Till next time, may you deliver all your cargos successfully, skillfully navigate possibility space, and support your friendly local game store on Free RPG Day!
Gamefully yours,
Alexi
Thematically I think the hex resolution works on something where a characters decisions are always going to be constrained. Political intrigue comes to mind. Or a theme where the characters have a destiny or other determinant fate and the hex explores working with and against that tension.
I think it would be interesting if every time you moved your pawn to a new tile the other tiles that are no longer adjacent get shuffled, and perhaps flipped. If a flipped tile does not get used next, it becomes a “complete failure” tile. This would avoid going back and forth between two good choices as they would cause other tiles to become failures. Characters could use a resource to clear flipped tiles.
Another way to tweak this would be giving and receiving tiles from the other players at the table. Or mechanics that remove tiles from play or set amount of turns.

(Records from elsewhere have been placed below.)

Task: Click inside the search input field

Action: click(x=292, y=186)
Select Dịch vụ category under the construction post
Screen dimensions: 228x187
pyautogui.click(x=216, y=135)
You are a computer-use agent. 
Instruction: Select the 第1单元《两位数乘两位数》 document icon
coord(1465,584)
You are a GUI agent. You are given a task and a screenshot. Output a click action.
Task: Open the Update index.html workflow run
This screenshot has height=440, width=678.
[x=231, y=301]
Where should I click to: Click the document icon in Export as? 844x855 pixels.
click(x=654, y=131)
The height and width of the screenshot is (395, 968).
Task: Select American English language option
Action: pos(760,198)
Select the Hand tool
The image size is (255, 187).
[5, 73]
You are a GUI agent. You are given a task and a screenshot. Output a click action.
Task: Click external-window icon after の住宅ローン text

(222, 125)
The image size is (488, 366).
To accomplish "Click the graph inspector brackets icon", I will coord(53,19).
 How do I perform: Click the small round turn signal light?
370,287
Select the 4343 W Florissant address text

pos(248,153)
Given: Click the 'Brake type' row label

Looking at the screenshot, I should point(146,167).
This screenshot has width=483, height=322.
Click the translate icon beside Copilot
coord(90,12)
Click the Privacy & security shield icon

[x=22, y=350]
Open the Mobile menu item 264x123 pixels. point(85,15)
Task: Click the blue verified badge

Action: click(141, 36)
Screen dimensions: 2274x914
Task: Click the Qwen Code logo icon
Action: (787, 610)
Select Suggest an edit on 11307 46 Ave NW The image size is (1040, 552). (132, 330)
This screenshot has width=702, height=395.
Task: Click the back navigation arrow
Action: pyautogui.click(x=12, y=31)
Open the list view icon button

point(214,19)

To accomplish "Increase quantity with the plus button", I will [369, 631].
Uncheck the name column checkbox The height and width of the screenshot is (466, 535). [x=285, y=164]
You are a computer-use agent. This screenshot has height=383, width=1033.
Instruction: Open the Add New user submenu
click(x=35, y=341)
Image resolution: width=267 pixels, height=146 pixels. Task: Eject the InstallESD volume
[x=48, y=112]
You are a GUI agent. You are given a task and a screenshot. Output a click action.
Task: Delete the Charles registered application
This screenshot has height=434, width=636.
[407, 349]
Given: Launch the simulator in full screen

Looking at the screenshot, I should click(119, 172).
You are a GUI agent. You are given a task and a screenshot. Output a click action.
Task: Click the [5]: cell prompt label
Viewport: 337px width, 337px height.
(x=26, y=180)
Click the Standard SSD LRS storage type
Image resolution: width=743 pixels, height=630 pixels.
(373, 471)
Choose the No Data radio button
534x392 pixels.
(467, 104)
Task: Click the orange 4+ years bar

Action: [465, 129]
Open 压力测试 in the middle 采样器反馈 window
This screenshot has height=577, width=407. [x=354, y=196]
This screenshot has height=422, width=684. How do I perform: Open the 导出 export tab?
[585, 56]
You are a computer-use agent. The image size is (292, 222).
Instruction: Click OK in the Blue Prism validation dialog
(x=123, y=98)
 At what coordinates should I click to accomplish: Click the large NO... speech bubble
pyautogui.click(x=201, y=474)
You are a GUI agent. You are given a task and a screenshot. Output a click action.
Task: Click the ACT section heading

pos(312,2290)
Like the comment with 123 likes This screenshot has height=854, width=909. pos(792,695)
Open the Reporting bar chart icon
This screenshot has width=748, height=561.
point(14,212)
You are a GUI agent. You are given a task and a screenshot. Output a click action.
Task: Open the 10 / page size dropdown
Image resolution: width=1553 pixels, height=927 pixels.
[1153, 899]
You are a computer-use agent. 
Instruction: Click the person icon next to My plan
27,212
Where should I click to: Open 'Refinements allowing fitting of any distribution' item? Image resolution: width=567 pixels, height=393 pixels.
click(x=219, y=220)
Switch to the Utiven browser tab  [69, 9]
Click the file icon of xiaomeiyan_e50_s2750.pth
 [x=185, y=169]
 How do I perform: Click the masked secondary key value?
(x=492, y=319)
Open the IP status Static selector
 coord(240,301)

If the arrangement of the hexes is random, and the roll is also random to see which direction you move when moving from one hex to another, I think the meaning may all but disappear—at least, when treating this as a generic resolution mechanic. However, it could be interesting as a battle resolution mechanic. Every fight has its own tactical landscape, so you could come up with valid narrative reasons why the hexes are randomly arranged: why a triumph, say, isn’t easily available when one has just used a certain move or tactic. That might work best when the tiles are flavored with broad descriptions of battle moves or tactics. Having said that, I still think resolution mechanics should be humble and get off stage as quickly as they can, so players can get back to the fiction. But there’s a concise limning of a tactical game-space in these hexes, and I’ll be thinking more about it. Thanks for bringing it up!